Clinical features characterized by a disorder of hair, nail, teeth, and sweat glands in various combinations. The eyelid cysts are considered expansion of the glands of Moll.

Hypotrichosis: fine, sparse head hair; sparse eyelash and eyebrows. Hypodontia: early loss of decidual teeth; few permanent teeth. Eyes: epidermal cysts of eyelids are characteristic. Skin changes: plantar and palmar keratosis; nail dystrophy. Exocrine gland tumor may occur on hands and feet. Affected individuals have normal lifespan and function.

There are no specific anesthesia considerations associated with this condition. Any considerations will be related to the surgical procedure only.

Papillon-Lefèvre Syndrome: An extremely rare genetic disorder that typically becomes apparent during the first 5 years of life. It is characterized by palmar-plantar hyperkeratosis in association with periodontium. The deciduous teeth are lost by age 5 years. Without treatment, most of the permanent teeth may also be lost by approximately age 17 years. Other clinical features include frequent pyogenic skin infections, nail dystrophy, and hyperhidrosis. It is transmitted as an autosomal recessive trait.

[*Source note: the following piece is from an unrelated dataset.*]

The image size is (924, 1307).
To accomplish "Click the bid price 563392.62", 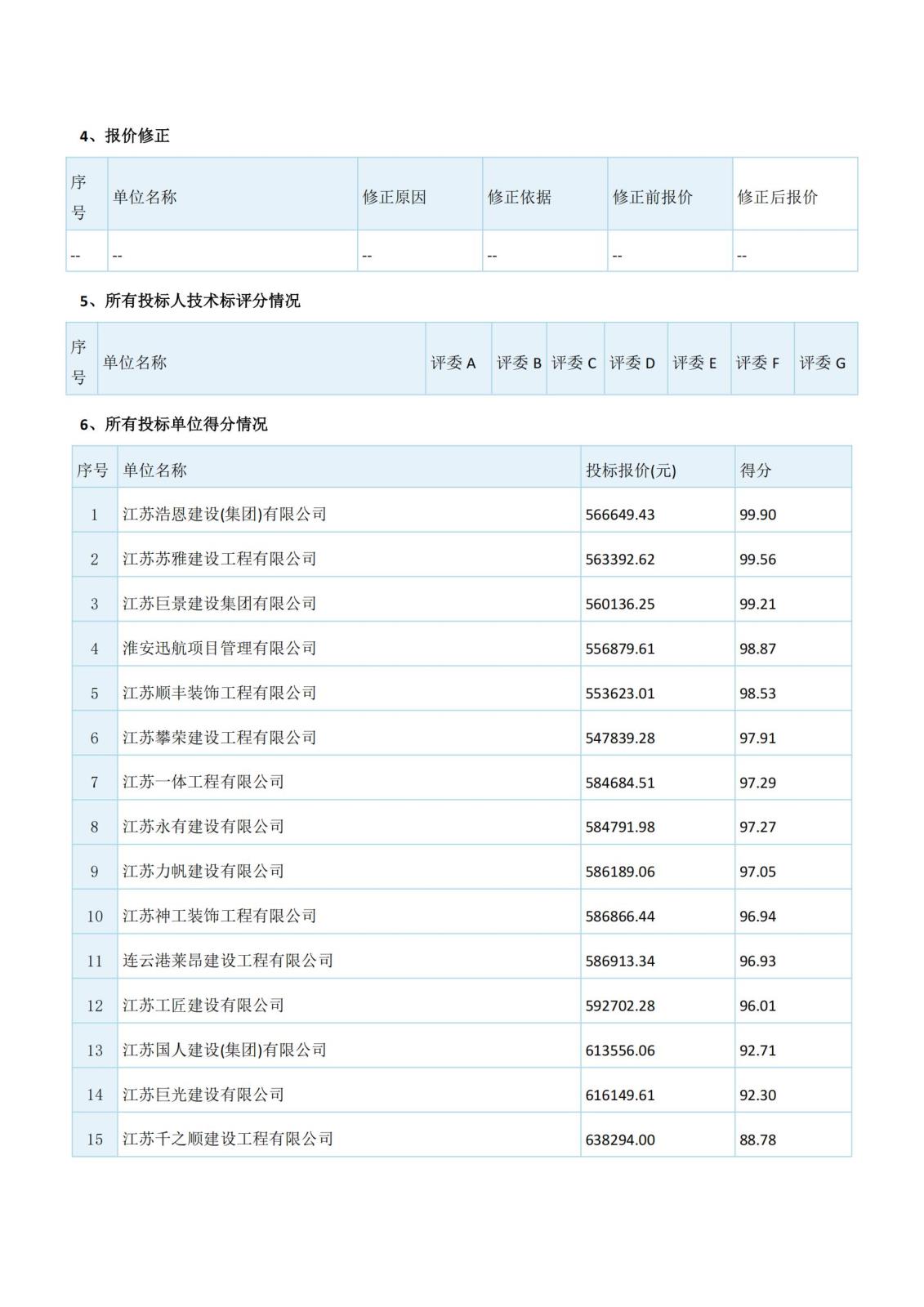I will (620, 560).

Haim Munk Syndrome: Characterized by palmoplantar hyperkeratosis and onychogryphosis. Pes planus, arachnodactyly, and/or acroosteolysis have been reported. Periodontosis may also be present. It is inherited as an autosomal recessive trait. Some researchers believe the disorder may be a variant of Papillon-Lefevre Syndrome.

Meleda Disease (Mal de Meleda): An extremely rare disorder characterized by the slow progressive development of palmoplantar hyperkeratosis. Affected skin may be unusually red and become abnormally thick. Affected children may exhibit abnormalities of the nails, hyperhidrosis with unpleasant odor, and/or lichenoid plaques. In addition, cardiac abnormalities and cardiomegaly have been reported. It is inherited as an autosomal recessive trait.

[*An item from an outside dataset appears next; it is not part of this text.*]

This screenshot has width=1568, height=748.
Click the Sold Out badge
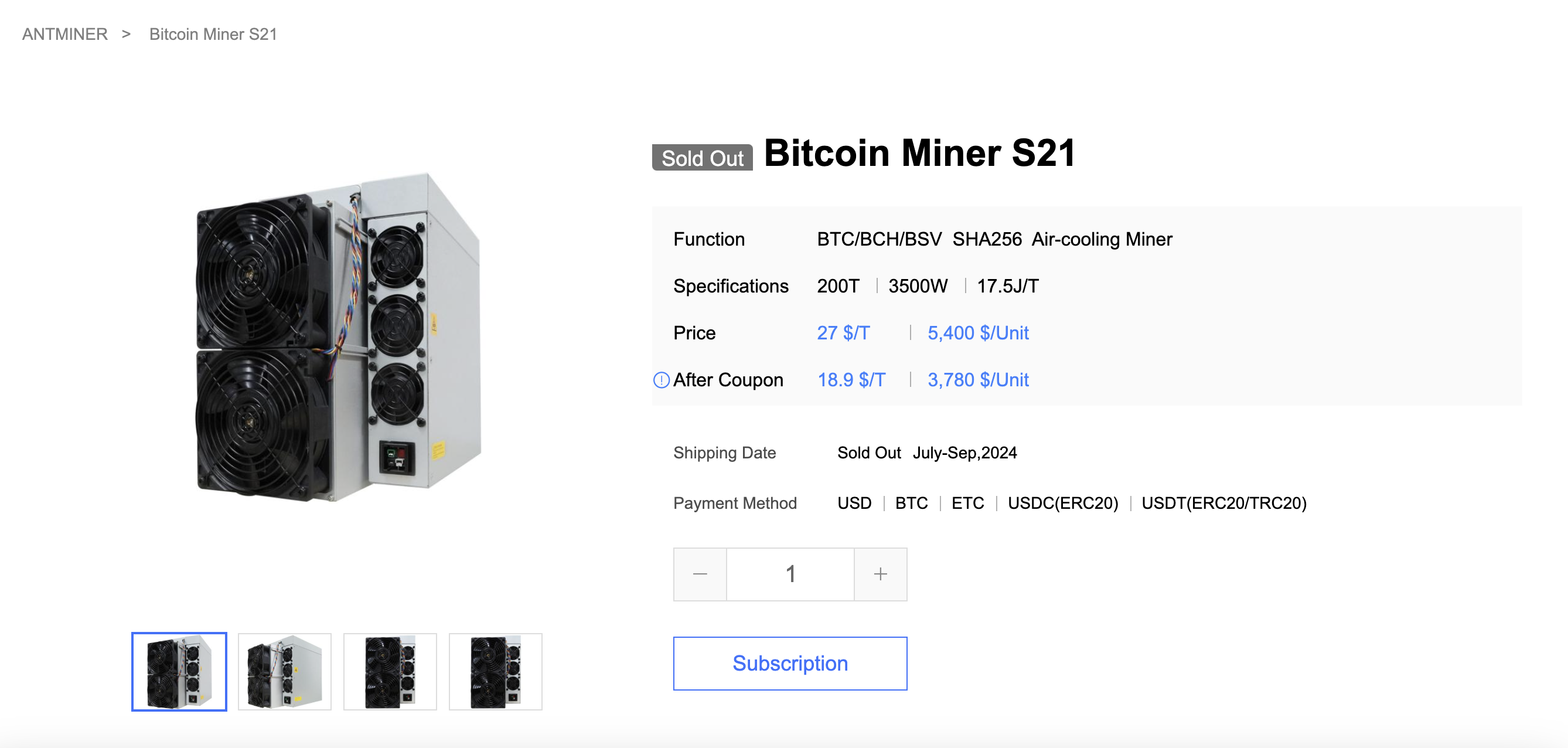click(703, 158)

Sjögren Larsson Syndrome (SLS): A rare inherited disorder characterized by ichthyosis, palmoplantar hyperkeratosis, and ecchymosis. Affected infants may show mental retardation, spastic paraplegia, seizures, and eye abnormalities. It is inherited as an autosomal recessive trait.

Fitzsimmons Syndrome: An extremely rare inherited disorder characterized by slow progressive development of palmoplantar keratosis, mental retardation, and spastic paraplegia. Children may show an abnormally high pes cavus. It is thought to be inherited as an X-linked genetic transmission.